Patty Powell, owner and operator of Court Square Café for more than 20 years, has officially retired from the restaurant business.
Running the uptown café hasn’t always been easy, Powell admits. However, she says all the hard work and effort required to run a small family business has been worth it in the long run.
“I’ve had some good help along the way, including my daughter Trish (McCullough), who’s been with me the entire time. The café has done well for my family,” said Powell.
“I learned when you’re having good times, you put some of it back into the business, and some into savings, and that gets you through the hard times.”
Court Square Café has become a part of many Greenvillians’ daily routine.
“We were fortunate to have a lot of regulars. There were the guys like Frank Hickman, Steve Norman, Al Brannon, Allen Stephenson and others who came for their morning coffee every day,” said Powell.
“Jimmy Jones would be standing at the door every morning when we first opened up. Charlie and Mary Frances Jones, Brenda and Jim Moody … we had a lot of great regulars, and regulars really matter in this business.”
For Powell, those regulars mattered as more than another ticket for the cash register.
“If I didn’t see or hear from some of my regulars for a few days, I would call them and check on them to make sure they were OK,” she said.
“Most of my regulars did tell me if they are going to be out of town, so I wouldn’t worry. Those folks become friends, become like family.”
Travelers on their way to and from the beach also became Powell’s regulars.
“Those snow birds would come to see us every year like clock-work,” she said.
As for Powell’s menu, she discovered that some dishes simply had to stay in place due to popular demand.
“Banana pudding. Folks just love it around here and I make mine from scratch, no mixes or anything. I tried not having it before, but the customers weren’t happy,” Powell said, adding, “They look forward all week to Friday because it’s banana pudding day!”
Another menu mainstay was Spaghetti Wednesdays.
“People told me they planned on enjoying spaghetti each Wednesday and didn’t have to fix it at home, so I had to keep that in place,” she said.
Powell took special pride in her flaky homemade biscuits, served with country-style breakfasts each morning each morning at Court Square.
“Frozen biscuits and canned biscuits are OK, but there is nothing like a homemade one,” she said.
She admits that saying goodbye to her customers before the café closed for the holidays was a bittersweet time.

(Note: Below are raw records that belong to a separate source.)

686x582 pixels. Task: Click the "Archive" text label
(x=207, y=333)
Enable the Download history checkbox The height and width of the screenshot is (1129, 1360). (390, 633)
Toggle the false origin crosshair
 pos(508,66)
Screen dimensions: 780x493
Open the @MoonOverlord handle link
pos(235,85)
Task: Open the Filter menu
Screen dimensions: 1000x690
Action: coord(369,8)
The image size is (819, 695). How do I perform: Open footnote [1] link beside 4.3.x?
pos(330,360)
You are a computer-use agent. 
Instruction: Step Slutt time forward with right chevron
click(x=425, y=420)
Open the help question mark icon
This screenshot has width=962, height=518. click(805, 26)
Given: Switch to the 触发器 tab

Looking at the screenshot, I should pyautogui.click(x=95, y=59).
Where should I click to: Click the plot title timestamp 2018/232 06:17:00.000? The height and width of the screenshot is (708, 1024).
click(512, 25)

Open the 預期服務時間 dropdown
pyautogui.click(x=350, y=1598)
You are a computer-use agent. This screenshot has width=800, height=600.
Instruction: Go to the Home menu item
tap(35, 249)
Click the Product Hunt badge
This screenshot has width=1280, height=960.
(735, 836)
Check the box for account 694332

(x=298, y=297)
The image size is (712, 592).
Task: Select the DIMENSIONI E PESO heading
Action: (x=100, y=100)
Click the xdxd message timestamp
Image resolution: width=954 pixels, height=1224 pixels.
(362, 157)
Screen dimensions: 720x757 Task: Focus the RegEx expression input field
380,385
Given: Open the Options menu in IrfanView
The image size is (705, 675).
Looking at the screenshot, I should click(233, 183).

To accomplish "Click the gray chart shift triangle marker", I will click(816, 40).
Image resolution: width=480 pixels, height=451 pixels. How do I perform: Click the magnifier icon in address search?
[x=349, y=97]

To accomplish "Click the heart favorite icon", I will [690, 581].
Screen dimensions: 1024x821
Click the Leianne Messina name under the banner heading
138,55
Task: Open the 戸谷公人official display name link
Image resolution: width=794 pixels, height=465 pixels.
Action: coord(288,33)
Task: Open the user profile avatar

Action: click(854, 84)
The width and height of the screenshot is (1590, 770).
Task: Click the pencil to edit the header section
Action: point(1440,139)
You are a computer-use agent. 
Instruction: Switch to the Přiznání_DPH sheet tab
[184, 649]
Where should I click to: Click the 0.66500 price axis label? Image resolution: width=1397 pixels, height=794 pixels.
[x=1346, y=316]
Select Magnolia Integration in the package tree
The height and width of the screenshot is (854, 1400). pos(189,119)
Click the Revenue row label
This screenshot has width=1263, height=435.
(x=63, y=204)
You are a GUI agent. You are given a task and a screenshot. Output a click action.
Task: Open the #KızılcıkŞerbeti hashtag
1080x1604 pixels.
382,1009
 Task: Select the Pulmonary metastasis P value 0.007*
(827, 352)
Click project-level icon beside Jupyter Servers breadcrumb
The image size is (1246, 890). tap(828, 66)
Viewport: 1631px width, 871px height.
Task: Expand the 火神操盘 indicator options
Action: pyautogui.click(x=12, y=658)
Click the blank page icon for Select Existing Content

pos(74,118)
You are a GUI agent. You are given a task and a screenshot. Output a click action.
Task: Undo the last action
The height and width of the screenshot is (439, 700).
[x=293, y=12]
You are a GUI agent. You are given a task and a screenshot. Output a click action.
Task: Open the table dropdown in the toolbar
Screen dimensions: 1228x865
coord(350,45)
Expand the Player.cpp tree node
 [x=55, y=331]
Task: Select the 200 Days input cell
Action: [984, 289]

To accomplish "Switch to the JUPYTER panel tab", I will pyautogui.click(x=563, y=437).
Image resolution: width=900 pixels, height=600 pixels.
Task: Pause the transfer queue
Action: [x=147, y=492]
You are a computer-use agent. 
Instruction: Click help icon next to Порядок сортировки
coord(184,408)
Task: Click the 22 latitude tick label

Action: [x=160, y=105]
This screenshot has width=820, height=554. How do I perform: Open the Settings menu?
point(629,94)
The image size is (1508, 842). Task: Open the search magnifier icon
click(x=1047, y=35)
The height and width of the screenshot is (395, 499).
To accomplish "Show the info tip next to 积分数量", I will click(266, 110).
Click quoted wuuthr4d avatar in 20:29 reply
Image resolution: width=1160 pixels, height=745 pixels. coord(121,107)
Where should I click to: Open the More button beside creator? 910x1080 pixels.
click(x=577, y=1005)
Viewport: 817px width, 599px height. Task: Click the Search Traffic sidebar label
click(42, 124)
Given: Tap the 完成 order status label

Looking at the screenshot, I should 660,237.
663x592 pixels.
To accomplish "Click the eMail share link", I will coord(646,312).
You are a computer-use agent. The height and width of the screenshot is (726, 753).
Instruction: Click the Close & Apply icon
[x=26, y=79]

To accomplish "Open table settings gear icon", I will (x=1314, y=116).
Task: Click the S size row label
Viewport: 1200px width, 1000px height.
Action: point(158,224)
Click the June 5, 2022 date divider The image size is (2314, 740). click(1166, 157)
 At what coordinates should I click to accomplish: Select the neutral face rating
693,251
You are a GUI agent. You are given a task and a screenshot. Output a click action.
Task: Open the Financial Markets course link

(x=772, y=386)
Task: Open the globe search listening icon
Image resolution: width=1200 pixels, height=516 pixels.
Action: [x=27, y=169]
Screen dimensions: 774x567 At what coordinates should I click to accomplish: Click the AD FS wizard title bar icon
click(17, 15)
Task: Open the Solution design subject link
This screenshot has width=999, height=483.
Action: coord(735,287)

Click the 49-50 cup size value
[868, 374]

“I was happy and sad at the same time, absolutely. My customers were so sweet. They kept saying, ‘Oh, you’re not gonna retire, you’re gonna come back after the holidays,’” Powell laughs.
The former restaurateur has other plans, however.
She is swapping her apron for comfy travel clothes and a chance to see the U.S. via the family RV.
“I’ve always wanted to travel. There’s a whole lot of this country I haven’t gotten a chance to see,” Powell said. “Maine is No. 1—we want to travel up the eastern seaboard—and Montana and Wyoming. Those are the top places. We want to go and see this country while we are still healthy and active enough to enjoy it all.”
Powell encourages Court Square customers to give its new owner, Corinna Davis of Highland Home, their business.
“Corinna is going to introduce some new things, like her Philly Steak sandwich, along with keeping some older menu items. The hours will stay the same and some of the same staff will be in place,” Powell said.
“I just want people to give her a chance just as I was given a chance when I took over the business almost 21 years ago.”
Court Square Café, currently closed for renovations, is due to begin its latest chapter on Jan. 11.